Book Review : Then We Came To The End
Written by sean on May 13, 2008 – 11:30 am -
Then We Came To The End - Joshua Ferris
Then We Came To The End is a book about work. It was sold as “Hilarious” “Witty” etc… and it was all those things. But it also struck me as a very sad book. A book where jokes go to far and pettiness is the rule. Which is not to say that it didn’t ring true to someone who has spent the last six years as a member of the cubicle nation.
The book follows a group of ad designers through the late nineties and early aughts (Total Aside: I know that aught as in 00 is the correct way to refer to the decade before 2010, but does anybody actually say that? I don’t know that I’ve ever heard it. If nobody says it how do we refer to it? The zeros? Zeds? I can’t be the only one that has run across this problem before) as they work and fear for there jobs.
It chronicles the pranks (taping sushi behind a bookcase was a personal favorite), the kindnesses (designing and putting up billboards for a coworker with a missing child), the petty jealousies (sharpying FAG on the wall of a coworker who came up with the used idea for a campaign) and fears (hunting down office chairs that have been switched so many times as to be untraceable, because the office manager is on a rampage).
I liked this book a lot and caught myself squirming a little when you recognize something that you have done being played out in a less then positive light. Anybody that has spent a good amount of time in an office will see some of themselves or someone they know in parts of this book. It is true, that we spend more time with these strangers at work then with our own families and in someways they become surrogates for our families in both the good and bad ways.

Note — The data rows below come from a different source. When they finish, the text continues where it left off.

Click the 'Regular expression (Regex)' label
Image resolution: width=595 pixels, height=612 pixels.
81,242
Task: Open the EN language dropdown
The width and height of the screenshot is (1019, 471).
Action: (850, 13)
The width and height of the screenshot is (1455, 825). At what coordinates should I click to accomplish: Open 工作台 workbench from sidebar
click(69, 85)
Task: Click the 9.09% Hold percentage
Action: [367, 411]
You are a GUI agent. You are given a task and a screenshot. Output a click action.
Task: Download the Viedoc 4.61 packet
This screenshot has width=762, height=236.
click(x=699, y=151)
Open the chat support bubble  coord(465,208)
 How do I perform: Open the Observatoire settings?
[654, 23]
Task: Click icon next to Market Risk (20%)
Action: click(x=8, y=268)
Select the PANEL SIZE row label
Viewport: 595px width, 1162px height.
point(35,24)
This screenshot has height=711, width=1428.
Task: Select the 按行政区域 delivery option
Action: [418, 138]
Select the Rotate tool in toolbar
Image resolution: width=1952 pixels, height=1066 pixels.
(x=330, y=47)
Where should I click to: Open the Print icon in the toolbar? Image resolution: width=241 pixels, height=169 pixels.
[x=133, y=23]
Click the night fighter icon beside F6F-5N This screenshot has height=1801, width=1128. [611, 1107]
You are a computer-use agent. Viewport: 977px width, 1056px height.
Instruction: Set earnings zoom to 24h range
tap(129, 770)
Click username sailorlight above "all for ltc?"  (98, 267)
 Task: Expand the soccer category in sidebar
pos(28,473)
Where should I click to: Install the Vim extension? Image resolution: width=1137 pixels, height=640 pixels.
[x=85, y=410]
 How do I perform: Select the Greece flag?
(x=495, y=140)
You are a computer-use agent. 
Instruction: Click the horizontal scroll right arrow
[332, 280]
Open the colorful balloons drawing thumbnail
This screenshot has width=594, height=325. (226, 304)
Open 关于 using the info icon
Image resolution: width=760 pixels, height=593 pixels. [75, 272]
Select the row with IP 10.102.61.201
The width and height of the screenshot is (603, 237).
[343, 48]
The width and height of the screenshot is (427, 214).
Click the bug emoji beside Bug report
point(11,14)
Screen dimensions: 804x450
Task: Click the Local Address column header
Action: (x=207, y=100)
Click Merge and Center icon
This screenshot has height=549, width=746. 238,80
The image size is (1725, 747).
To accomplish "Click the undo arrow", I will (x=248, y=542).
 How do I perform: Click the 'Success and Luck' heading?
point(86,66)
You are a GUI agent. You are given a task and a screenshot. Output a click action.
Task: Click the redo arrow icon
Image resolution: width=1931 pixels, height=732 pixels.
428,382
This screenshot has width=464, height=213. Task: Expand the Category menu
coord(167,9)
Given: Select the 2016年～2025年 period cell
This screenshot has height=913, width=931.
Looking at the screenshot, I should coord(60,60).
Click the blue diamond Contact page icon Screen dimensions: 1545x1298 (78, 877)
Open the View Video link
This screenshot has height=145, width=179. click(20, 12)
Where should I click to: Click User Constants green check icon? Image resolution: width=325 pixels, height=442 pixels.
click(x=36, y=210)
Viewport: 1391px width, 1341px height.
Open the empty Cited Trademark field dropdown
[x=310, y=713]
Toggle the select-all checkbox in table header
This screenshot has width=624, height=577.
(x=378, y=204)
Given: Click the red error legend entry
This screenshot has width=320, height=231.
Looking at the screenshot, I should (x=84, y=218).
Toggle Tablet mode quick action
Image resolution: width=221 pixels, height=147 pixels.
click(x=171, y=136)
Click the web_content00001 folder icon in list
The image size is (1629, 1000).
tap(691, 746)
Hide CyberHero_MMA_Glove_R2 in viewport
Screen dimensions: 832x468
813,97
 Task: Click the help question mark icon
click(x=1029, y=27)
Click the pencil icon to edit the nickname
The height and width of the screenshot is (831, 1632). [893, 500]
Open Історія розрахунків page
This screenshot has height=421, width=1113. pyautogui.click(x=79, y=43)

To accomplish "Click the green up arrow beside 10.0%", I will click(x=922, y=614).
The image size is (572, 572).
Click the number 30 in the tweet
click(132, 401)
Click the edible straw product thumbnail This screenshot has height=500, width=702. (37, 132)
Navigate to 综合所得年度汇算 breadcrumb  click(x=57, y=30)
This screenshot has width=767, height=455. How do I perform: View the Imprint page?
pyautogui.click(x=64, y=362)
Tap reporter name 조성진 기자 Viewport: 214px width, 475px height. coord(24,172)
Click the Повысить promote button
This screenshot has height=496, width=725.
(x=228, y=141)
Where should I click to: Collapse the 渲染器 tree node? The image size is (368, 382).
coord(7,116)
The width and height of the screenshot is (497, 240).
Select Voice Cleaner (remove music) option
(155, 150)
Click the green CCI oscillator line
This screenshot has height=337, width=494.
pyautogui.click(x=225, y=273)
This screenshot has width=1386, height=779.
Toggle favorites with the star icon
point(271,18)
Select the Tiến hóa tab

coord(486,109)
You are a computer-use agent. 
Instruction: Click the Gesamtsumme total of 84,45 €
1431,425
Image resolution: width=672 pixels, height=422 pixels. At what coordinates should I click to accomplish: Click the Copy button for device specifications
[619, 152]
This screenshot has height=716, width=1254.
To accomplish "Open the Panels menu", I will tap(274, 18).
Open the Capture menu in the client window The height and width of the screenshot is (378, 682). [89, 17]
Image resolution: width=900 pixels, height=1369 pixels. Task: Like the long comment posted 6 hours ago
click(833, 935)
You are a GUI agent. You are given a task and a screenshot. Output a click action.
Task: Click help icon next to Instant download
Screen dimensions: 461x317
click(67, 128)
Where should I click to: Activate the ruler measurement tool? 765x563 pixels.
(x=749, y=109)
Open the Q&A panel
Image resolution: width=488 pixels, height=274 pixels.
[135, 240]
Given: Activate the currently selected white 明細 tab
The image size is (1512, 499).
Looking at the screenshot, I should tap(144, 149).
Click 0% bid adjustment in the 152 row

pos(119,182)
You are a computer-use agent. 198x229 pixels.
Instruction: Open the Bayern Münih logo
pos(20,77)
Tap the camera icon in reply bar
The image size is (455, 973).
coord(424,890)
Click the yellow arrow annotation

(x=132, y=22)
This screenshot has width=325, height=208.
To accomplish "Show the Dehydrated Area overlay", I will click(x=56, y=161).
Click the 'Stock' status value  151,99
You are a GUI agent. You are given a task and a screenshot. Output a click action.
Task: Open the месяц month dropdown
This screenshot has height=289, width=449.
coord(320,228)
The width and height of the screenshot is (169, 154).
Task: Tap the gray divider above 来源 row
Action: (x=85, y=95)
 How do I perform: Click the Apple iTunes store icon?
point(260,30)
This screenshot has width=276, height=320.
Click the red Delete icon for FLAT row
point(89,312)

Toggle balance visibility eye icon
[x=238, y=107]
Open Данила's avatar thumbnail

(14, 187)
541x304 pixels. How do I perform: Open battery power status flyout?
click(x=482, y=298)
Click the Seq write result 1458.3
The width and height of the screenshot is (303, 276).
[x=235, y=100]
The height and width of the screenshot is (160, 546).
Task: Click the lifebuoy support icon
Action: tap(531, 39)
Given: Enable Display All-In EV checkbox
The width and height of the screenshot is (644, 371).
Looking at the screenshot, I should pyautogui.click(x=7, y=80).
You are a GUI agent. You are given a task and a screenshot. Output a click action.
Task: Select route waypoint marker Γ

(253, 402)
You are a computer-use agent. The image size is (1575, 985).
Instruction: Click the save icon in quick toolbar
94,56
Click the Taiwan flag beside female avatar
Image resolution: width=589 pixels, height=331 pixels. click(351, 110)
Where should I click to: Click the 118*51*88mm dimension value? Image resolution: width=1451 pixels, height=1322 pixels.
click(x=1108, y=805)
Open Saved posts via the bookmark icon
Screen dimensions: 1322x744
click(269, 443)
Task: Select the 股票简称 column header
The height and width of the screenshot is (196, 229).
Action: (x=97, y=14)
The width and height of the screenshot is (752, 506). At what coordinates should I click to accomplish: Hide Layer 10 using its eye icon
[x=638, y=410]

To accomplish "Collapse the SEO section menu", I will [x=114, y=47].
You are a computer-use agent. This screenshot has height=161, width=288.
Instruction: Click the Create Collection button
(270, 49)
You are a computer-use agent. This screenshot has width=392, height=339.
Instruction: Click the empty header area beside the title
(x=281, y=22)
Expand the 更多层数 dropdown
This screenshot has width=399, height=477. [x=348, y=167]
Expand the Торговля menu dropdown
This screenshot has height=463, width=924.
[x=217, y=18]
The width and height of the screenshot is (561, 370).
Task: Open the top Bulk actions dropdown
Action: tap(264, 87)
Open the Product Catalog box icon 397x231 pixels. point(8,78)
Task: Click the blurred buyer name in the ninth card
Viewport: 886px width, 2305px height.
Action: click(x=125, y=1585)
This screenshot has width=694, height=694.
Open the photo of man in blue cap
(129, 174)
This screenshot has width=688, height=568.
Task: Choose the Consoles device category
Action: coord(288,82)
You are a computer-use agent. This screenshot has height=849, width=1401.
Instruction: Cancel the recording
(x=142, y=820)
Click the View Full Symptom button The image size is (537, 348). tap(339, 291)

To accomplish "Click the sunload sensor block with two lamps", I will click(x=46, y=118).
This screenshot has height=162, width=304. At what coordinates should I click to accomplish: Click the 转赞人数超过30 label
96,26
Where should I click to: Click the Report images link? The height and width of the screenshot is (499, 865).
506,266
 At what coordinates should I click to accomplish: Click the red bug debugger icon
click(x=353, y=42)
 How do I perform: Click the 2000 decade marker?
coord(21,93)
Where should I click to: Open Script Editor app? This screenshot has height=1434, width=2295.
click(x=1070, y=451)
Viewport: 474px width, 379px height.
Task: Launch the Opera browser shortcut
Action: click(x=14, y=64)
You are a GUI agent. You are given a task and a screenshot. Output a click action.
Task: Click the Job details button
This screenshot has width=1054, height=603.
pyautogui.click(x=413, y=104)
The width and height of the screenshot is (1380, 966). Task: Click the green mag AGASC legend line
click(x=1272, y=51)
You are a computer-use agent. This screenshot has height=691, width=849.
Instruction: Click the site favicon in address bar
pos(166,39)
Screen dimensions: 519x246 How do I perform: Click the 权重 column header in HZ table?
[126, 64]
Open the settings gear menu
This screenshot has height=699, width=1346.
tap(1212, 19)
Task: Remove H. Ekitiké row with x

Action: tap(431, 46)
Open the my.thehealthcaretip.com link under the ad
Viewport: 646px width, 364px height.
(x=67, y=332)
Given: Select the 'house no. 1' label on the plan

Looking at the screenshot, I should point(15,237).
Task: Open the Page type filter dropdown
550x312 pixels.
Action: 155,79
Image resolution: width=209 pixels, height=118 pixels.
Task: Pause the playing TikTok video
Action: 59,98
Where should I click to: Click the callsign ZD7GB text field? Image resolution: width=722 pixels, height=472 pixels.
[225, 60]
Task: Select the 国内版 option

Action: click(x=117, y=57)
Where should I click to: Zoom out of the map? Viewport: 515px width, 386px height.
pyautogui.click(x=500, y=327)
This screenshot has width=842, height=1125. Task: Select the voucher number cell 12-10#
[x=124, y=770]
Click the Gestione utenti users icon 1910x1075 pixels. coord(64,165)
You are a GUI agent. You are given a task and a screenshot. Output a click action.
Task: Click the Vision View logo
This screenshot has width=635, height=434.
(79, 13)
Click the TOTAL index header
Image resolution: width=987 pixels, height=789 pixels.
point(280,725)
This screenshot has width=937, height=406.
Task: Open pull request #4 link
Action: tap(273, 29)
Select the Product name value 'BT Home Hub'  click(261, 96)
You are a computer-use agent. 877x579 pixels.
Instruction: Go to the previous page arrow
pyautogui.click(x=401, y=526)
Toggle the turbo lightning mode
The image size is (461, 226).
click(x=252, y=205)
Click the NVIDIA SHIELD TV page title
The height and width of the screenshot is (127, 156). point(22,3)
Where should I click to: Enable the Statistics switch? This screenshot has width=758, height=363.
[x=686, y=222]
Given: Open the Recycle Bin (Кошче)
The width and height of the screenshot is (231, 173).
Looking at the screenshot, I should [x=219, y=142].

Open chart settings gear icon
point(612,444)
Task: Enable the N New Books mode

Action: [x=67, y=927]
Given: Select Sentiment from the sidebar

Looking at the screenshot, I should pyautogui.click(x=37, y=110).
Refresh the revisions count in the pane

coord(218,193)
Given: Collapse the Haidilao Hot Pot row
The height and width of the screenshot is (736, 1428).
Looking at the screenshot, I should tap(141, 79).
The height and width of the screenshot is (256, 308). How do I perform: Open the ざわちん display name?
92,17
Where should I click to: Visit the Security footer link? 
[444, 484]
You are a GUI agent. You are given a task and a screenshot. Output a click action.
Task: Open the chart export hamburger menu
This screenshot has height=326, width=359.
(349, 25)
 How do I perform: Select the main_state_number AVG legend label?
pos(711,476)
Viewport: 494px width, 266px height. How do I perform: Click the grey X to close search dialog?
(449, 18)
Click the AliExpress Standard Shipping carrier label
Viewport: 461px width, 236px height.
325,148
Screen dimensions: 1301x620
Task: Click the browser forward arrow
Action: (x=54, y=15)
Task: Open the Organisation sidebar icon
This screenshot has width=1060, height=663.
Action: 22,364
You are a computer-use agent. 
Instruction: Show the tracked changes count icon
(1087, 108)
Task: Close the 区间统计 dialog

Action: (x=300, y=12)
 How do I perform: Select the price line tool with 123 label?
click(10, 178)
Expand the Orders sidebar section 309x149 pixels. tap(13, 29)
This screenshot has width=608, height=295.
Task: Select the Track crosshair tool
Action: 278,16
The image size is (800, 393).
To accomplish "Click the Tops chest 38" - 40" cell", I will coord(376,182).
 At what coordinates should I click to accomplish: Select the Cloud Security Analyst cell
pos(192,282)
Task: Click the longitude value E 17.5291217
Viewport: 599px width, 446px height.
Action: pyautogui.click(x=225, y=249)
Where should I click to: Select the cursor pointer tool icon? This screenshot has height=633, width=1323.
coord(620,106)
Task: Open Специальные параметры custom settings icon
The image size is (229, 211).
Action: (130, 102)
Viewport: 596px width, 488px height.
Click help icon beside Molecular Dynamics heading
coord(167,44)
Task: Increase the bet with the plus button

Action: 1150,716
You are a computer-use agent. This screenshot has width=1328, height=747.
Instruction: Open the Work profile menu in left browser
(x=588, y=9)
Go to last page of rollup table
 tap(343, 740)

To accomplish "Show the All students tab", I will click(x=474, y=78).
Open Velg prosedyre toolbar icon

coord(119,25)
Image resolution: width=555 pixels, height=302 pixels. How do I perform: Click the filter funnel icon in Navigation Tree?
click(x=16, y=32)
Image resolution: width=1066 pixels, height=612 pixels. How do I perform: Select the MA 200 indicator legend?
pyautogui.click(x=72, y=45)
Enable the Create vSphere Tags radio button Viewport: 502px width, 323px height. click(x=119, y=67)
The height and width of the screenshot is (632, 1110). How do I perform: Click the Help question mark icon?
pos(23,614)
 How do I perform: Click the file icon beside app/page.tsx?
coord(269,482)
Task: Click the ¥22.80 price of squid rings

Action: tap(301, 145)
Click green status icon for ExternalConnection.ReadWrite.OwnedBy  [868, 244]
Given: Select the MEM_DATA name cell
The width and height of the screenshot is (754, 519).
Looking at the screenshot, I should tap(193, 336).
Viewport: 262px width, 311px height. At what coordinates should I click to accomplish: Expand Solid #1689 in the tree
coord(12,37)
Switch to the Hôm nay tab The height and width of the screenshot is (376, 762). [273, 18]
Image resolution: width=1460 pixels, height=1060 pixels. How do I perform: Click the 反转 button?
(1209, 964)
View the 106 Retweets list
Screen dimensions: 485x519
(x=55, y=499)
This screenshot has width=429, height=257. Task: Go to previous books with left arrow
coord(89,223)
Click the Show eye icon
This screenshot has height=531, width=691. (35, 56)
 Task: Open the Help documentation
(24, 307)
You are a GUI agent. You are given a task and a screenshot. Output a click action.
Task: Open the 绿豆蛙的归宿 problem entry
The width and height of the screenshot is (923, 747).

A note for all English geeks (ie lit majors, not nerds from britain): Except for a small part in the middle, the entire story is narrated in the first person plural. The only story I know that is told in this tense is Faulkner’s A Rose for Emily. Jess once called her english professor out on first person plural being an uncommon narrator (ie he said it was not uncommon) and he couldn’t name another story tod from that point of view. All that being said, what may initially seem as narrative contrivance, actually ends up working very well for the story and how it is told by a decentralized group.